We decipher the formula of the Habr-rating or the restoration of functional dependencies according to the empirical data
If you have ever read the help section on Habré, you probably saw a most interesting line there:
from which district it is equal to what?
Today we will answer this question.
(we measure Habra-rating in parrots)
')
In this part, we consider the basic properties that any rating function should satisfy, and using our knowledge of the subject area, we will try to guess the specific type of function.
What does the rating depend on in principle? Rating of any user is formed by the actions of other users, or rather their vote for karma, topics and comments. There are no other ways to influence the users' indicators of Habra residents. This means that our function accepts the value of karma (rational), votes on topics (integer) and comments (integer) and returns a rational number.
Moreover, we know that karma and votes for comments and topics independently influence the rating, which means that our ternary function splits into some composition of three unary. Suppose it is a sum of three functions.
What boundary conditions must any rating function satisfy? Boundary conditions - any new user has a rating equal to zero; if the user has not written a single post, it means that the contribution of posts to the rating is also zero, etc.
What else do we know about these features? They should be monotonically increasing and simple to calculate (that is, somehow simply expressed through elementary functions). Consider the simplest option - a linear relationship for each of the parameters.
Using boundary conditions, we can easily derive these coefficients. Consider the case when only karma has a contribution to the rating (i.e., there are no posts and comments for the last 30 days).
Substitute alpha equal to one tenth in the formula:
Having received the first coefficient, we can take another user for whom one of the undefined coefficients is zero and calculate the second coefficient:
We substitute 4/5 for the place of the beta in the formula:
And the final touch.
Taking any other user, and substituting all the parameters, we get that the gamma is equal to 1/100.
Then, the rating function from karma k , votes for topics t and comments c is equal to
It is clear that the formula derived by three points may be incorrect - there is an infinite number of functions passing through three points. Therefore, this hypothesis is worth testing. How? Let's try to get these coefficients directly from the data using classical regression and compare with those obtained.
If our hypothesis is correct, then we will get a model with coefficients similar to analytical (and high parameters of confidence in the model's correctness).
Data on the rating and the corresponding parameters of karma, votes for posts and comments (there are many other interesting and tasty data on Habra) are available here:
github.com/SergeyParamonov/HabraData/blob/master/users_rating.csv
Let's start
As we can see, the value of the coefficients for karma and posts actually coincides, and, judging by the parameters, the model is fairly confident in estimating these two parameters. But what about the third parameter (contribution of comments to the rating)? And where does the difference in coefficients come from, if it is known that the function should be deterministic?
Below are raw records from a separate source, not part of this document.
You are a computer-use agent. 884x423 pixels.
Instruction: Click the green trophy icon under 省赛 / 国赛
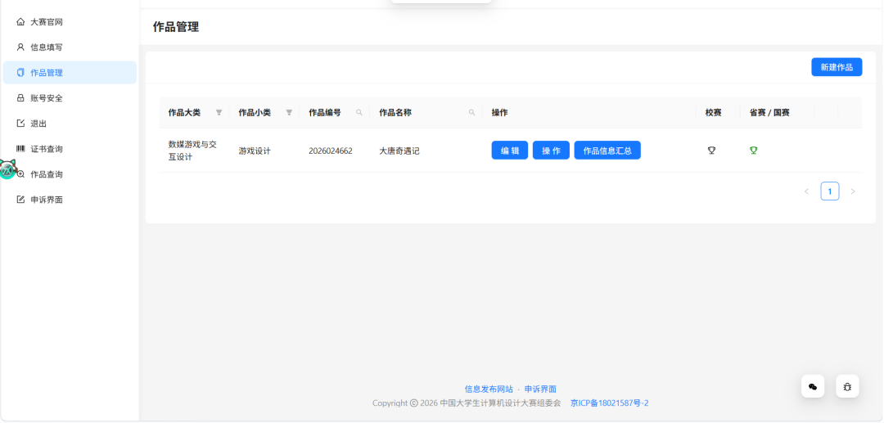pos(753,151)
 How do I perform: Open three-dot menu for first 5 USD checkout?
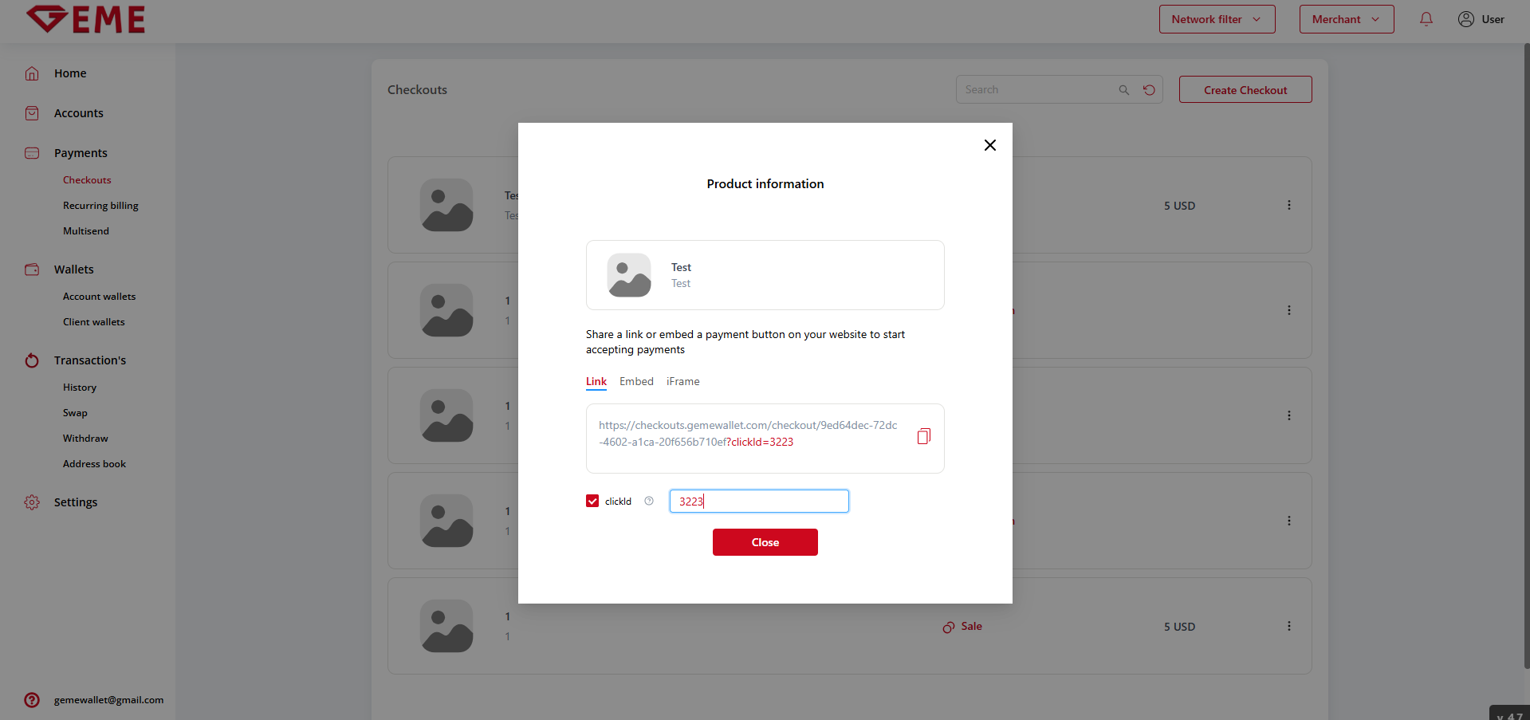[x=1288, y=206]
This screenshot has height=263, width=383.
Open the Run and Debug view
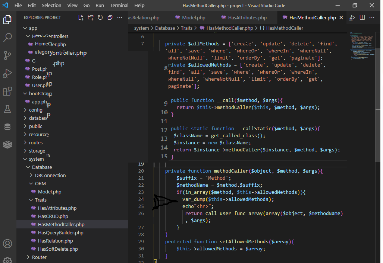tap(7, 73)
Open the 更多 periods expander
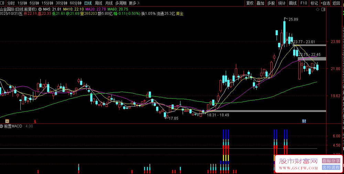This screenshot has height=174, width=344. [135, 3]
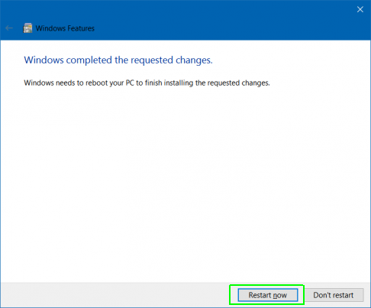Click the Restart now button

pos(268,295)
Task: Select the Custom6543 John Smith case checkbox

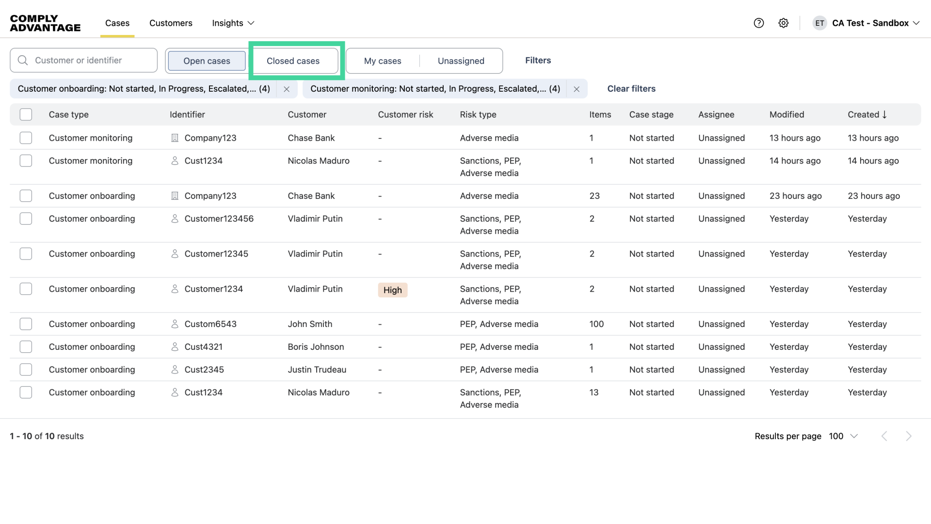Action: click(x=26, y=324)
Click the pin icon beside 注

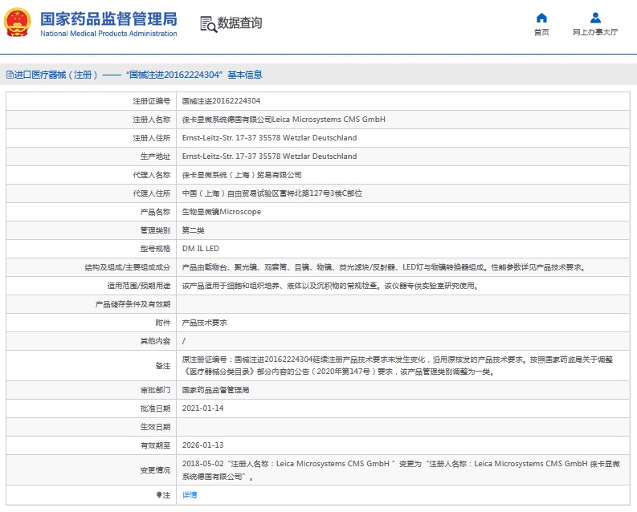point(158,495)
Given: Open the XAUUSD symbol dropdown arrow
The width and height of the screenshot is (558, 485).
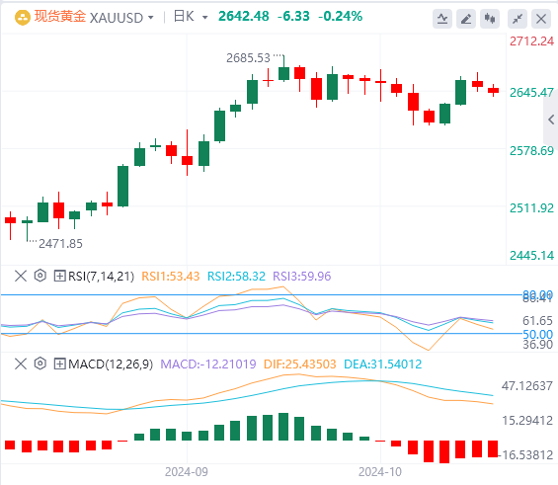Looking at the screenshot, I should coord(151,18).
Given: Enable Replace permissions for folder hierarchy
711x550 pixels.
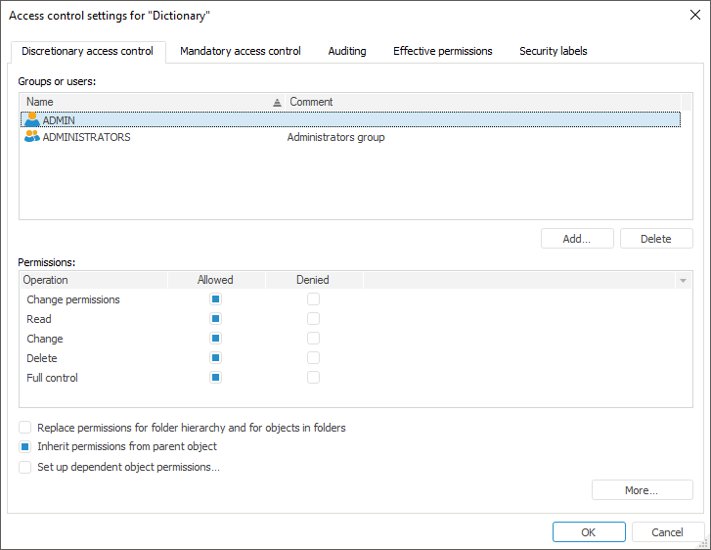Looking at the screenshot, I should pos(25,428).
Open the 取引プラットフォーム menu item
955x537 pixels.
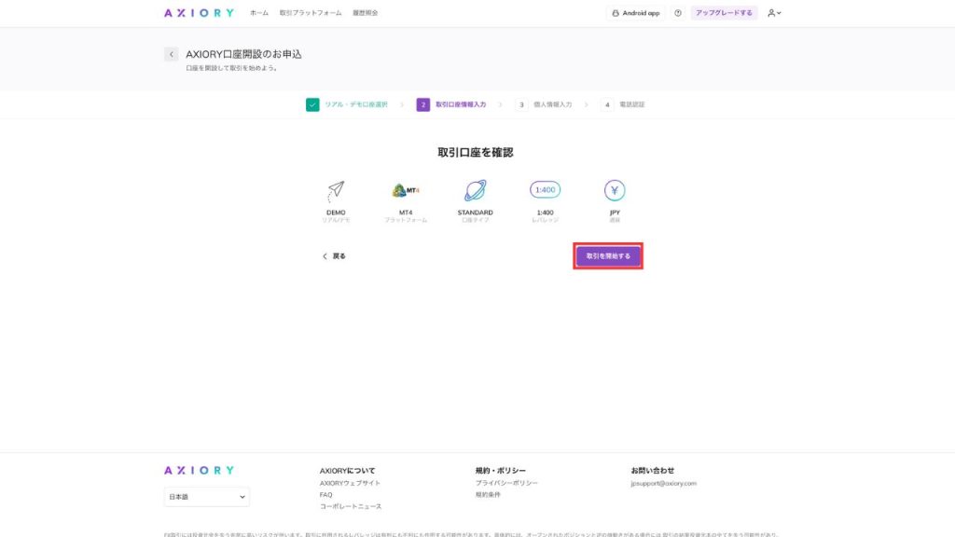(311, 13)
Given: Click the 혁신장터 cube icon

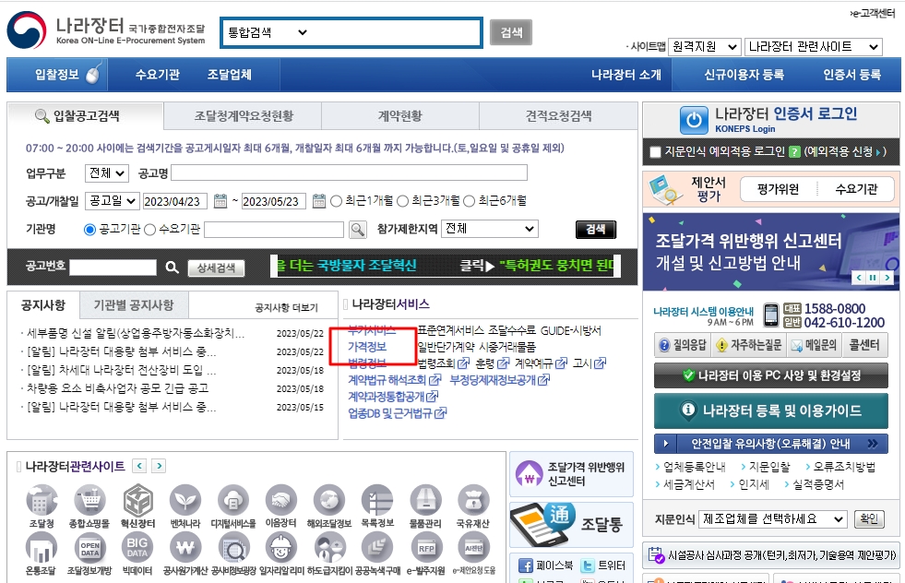Looking at the screenshot, I should point(138,501).
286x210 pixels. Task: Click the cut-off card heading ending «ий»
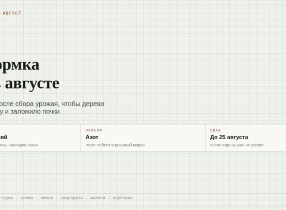pyautogui.click(x=4, y=137)
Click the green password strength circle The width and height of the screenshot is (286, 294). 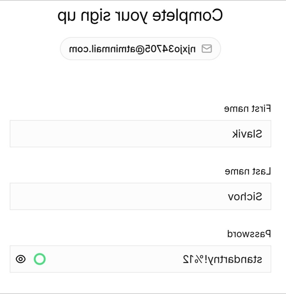(x=40, y=259)
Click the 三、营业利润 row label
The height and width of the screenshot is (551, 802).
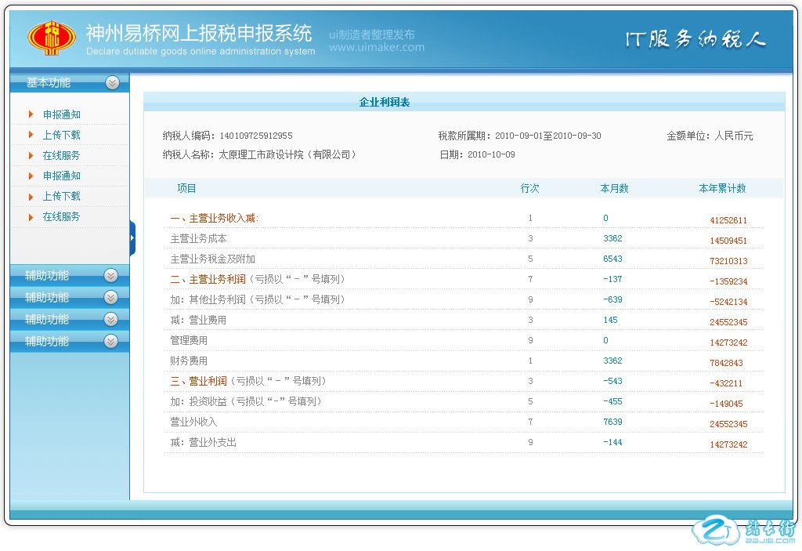pyautogui.click(x=198, y=381)
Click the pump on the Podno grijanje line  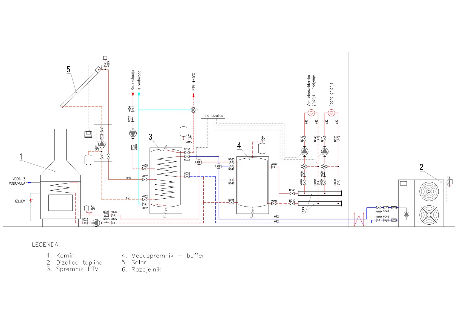click(325, 151)
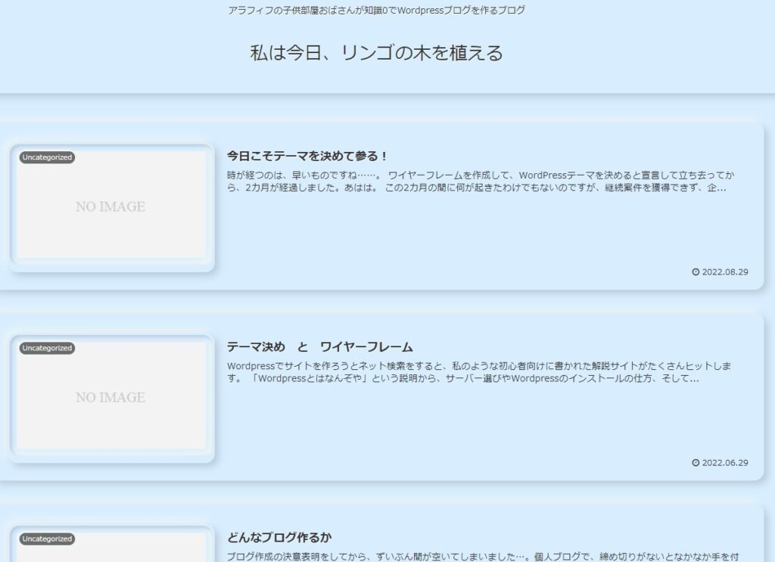The height and width of the screenshot is (562, 775).
Task: Click the NO IMAGE text in the second thumbnail
Action: pos(110,397)
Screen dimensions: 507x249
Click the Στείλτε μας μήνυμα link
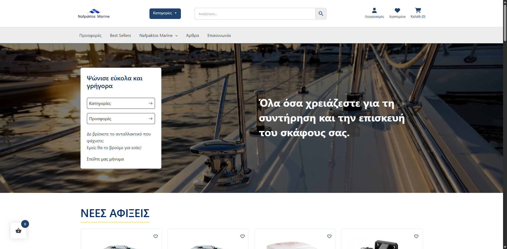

It would seem that the classical regression seriously contradicts the formula we obtained - it differs in the estimation of the third parameter by 50% and does not coincide ideally in the other two. However, it is known that the classical regression is incredibly unstable to statistical outliers. Let's take a look at them, that is, the set of points whose rating value is significantly different from the analytical formula we obtained.
Here you can see that the author of this article is in the list. Why? Because there is an article written 30 days ago, which means it did not get into the data sample, but voices disappear within three days. From here there is a difference in a rating and indications of the received formula.
But this is not true for all points, for example, take the Guderian record. He has no boundary articles in the past 30 days. Where does the difference come from? Everything is very simple. TM incorrectly counted him a rating on Habré, since his article moved to megamozg, and he has the missing votes on articles for it.
Bingo! We explained where the wrong points come from:
But all this sounds like fitting the answer, not a beautiful verification of the hypothesis, is it? And here we come to the rescue ...
Suppose we have a set of emission points in the sample and it is small, well, for example, up to 5%, and a sufficient sample by users (1500 is experimentally short with the top), then we use emission-resistant regression methods ( robust regression , and here is an interesting KDD tutorial on topic).
Let's try to use the method right out of the box:
Voila, the coefficients are found and they coincide exactly with those obtained analytically.
Download here and apply on this data.
For those who do not want to go far behind the script:
Here, of course, an attentive reader can say: “Well, now TM will have to invent a new secret rating calculation function”, and this is why in this part we will discuss why it is useless to hide the rating function.
We give the main properties of the rating:
All this allows for the elementary collected data to restore this function automatically using the methods of stable regression and selection of unary functions separately from each other. Introducing noise, non-deterministic elements, and probabilities will only complicate the task a little and may have a marginal effect on the accuracy of the parameters.
Security through obscurity does not work here either.
When I wrote Habr-Monitor (this is part of Habr-analytics , if you write to Habr, then perhaps the resource will be useful to you), which displays the change of article parameters in time, the first thing I wanted to tie is the change in votes over time. For several reasons, this option is not available for viewing before voting for the post. Having an analytic function for the user's rating, you can always display the rating of his current article (provided that it is one and it does not have articles on which the voices “disappear” at the moment).
In fact, having this function it is possible to fasten the article rating parameter to the monitor (picture below).
It will also allow SoHabr to fasten a rating of articles.
Voices for comments have practically no contribution to the rating, even the highest- rated comments in the entire history of Habr (~ 400 +) add to the rating of 4-5 points, that is, the same amount as the article with 6-7 points.
Karma lost its weight in relation to the rating, it had previously had a coefficient of 0.5, and now it is 0.1, which makes the top much more dynamic (it was almost impossible to enter the top-10 before).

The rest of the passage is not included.